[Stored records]
# # # # #

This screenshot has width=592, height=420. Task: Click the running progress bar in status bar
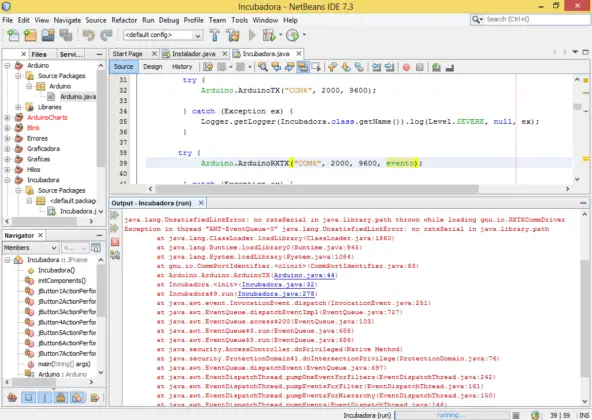[x=451, y=415]
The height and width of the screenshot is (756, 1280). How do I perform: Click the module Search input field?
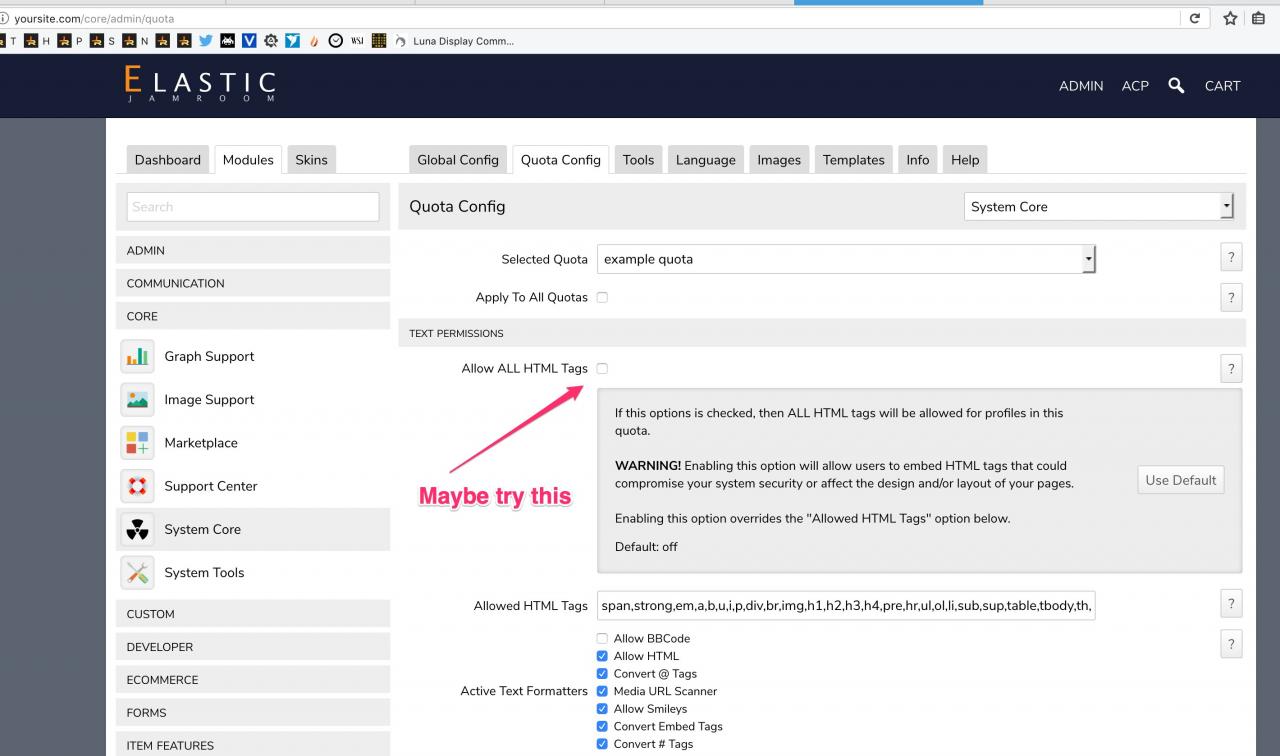point(253,207)
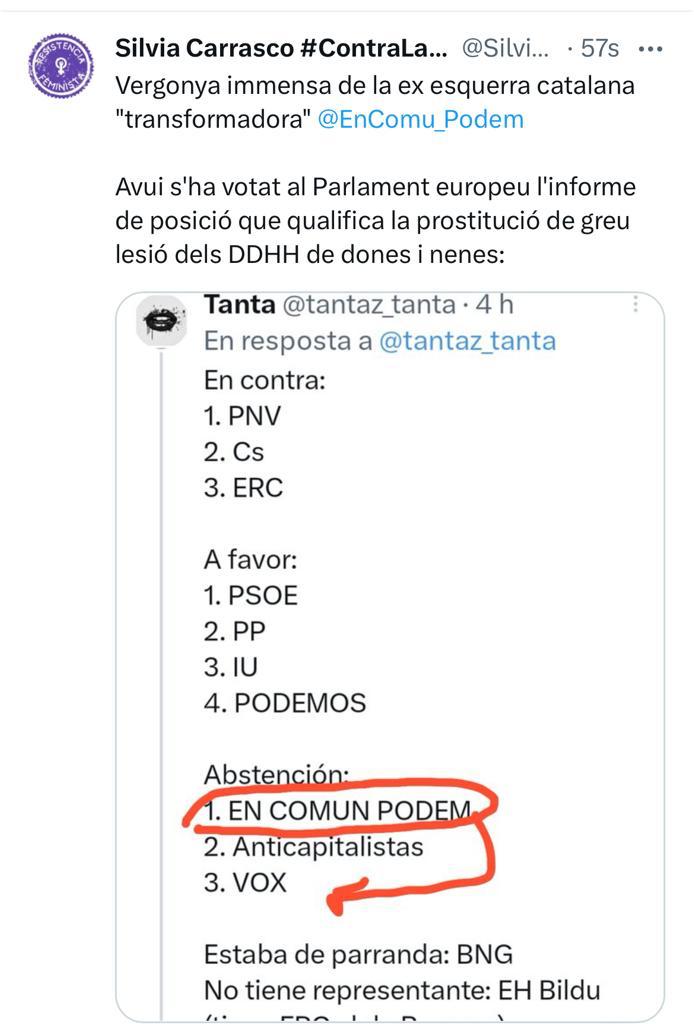This screenshot has height=1024, width=694.
Task: Click the '4. PODEMOS' line
Action: click(285, 702)
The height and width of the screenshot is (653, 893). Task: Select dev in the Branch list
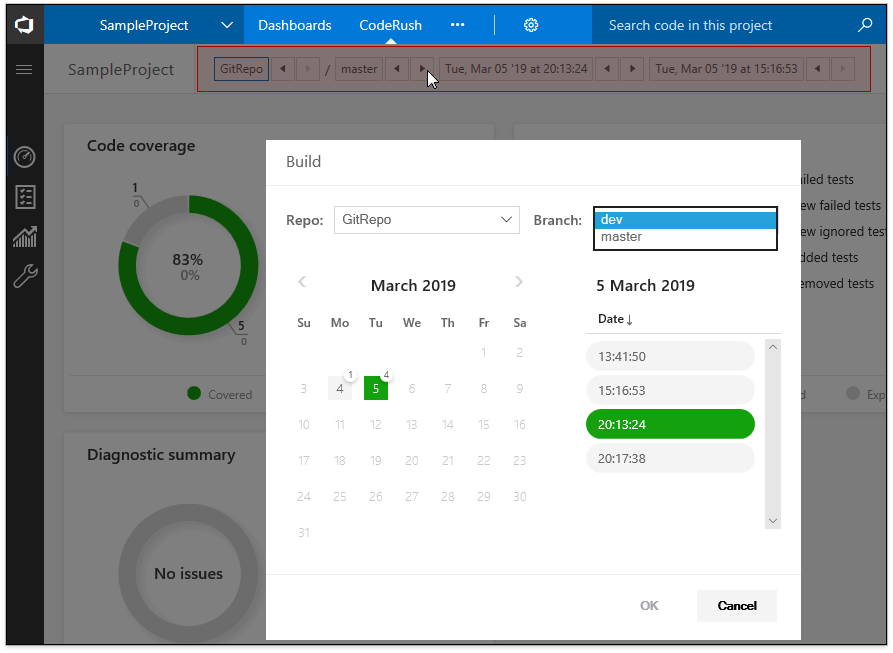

# # # # #

[YOUR ASSIGNMENT]
The entries above need an exact copy without their pictures.

[OUTPUT OF THE EXERCISE]
This screenshot has width=592, height=420. Task: Click the running progress bar in status bar
[x=451, y=415]
The height and width of the screenshot is (756, 1280). How do I perform: Click the module Search input field?
point(253,207)
This screenshot has height=1024, width=694.
Task: Click the '4. PODEMOS' line
Action: click(285, 702)
The height and width of the screenshot is (653, 893). Task: Select dev in the Branch list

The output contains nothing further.